Vynova has closed a production facility in the Netherlands, and three other plants are undergoing legal restructuring. While the company has filed anti-dumping complaints against Chinese competitors, Miller pointed out that the pace of anti-dumping investigations is too slow, urging the EU to implement interim protective measures while investigations are ongoing.
According to data from Cefic, the trade association representing the European chemical industry, since 2020, Chinese chemical exports to Europe have grown by 182%, while the number of chemical plants closing in the region has increased sixfold.
Moreover, since 2022, Chinese chemical imports have consumed 9% of Europe’s production capacity, leading to the loss of about 20,000 direct jobs due to plant closures, with the chemical industry supporting 19 million jobs throughout the EU.
“China’s massive subsidies to expand manufacturing have harmed those short-sighted trade partners – they acquiesce to their critical industries being hollowed out, thinking it will bring significant climate benefits,” said Steve Dossett, CEO of Ineos Inovyn, a subsidiary of the global chemical company Ineos Group, to Nikkei Asia.

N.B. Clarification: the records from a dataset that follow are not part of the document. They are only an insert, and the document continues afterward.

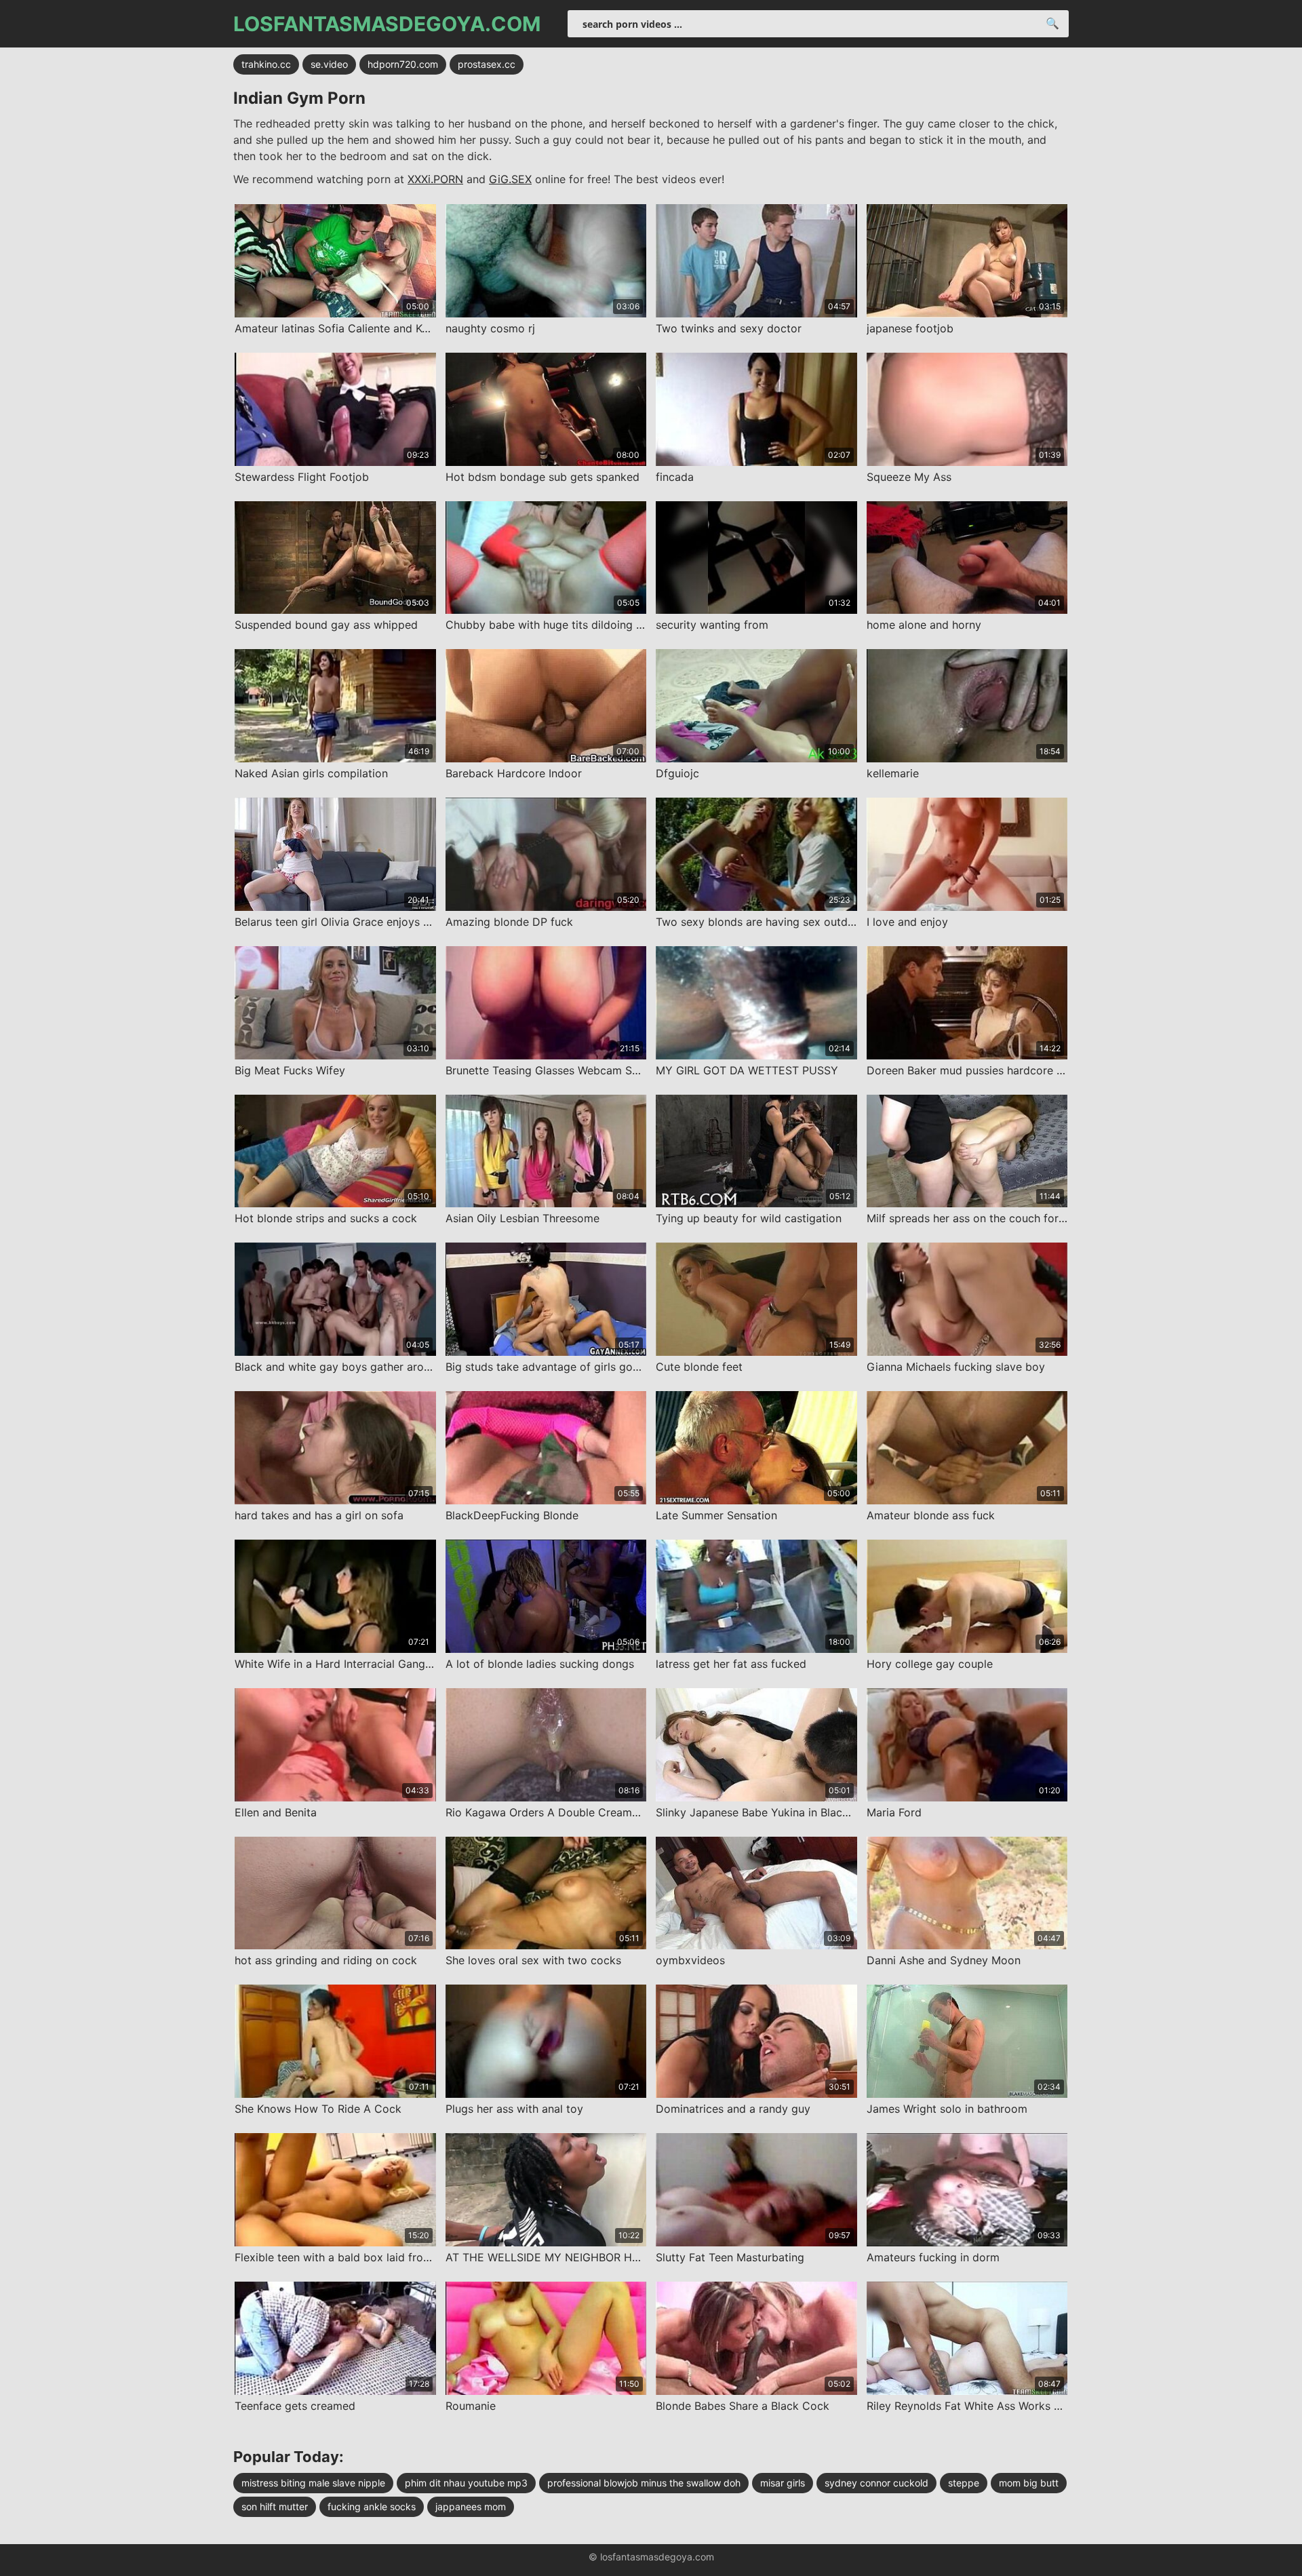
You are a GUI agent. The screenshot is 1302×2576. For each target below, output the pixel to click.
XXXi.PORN (435, 179)
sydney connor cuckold (876, 2483)
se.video (329, 64)
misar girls (782, 2483)
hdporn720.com (403, 64)
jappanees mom (470, 2506)
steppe (963, 2483)
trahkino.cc (266, 64)
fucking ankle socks (372, 2506)
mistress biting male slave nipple (313, 2483)
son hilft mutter (274, 2506)
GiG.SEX (510, 179)
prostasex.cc (486, 64)
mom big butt (1029, 2483)
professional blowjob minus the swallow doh (644, 2483)
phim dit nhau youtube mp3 (466, 2483)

“Europe has been exporting industries, job opportunities, and capital while importing products with higher carbon emissions from other regions,” Dossett added. “The result is weakened resilience and decreased competitiveness.”
Amid serious trade imbalances between the EU and China, data released by China’s customs showed that in June 2026, China’s trade surplus with the EU grew by 27% compared to the previous year, reaching a new high of $32.9 billion. However, different EU member states are affected differently, with China’s trade surplus with Germany more than doubling compared to the same period last year, while the surplus with France plummeted by 81%.
As trade tensions between the EU and China escalate, Denis Redonnet, the EU’s Chief Trade Enforcement Officer, stated this Tuesday that if substantial progress is not made on addressing trade imbalances by the deadline in October, the EU will adopt “unilateral” trade defense measures to address the influx of cheap Chinese imports and reduce the trade deficit between the EU and China.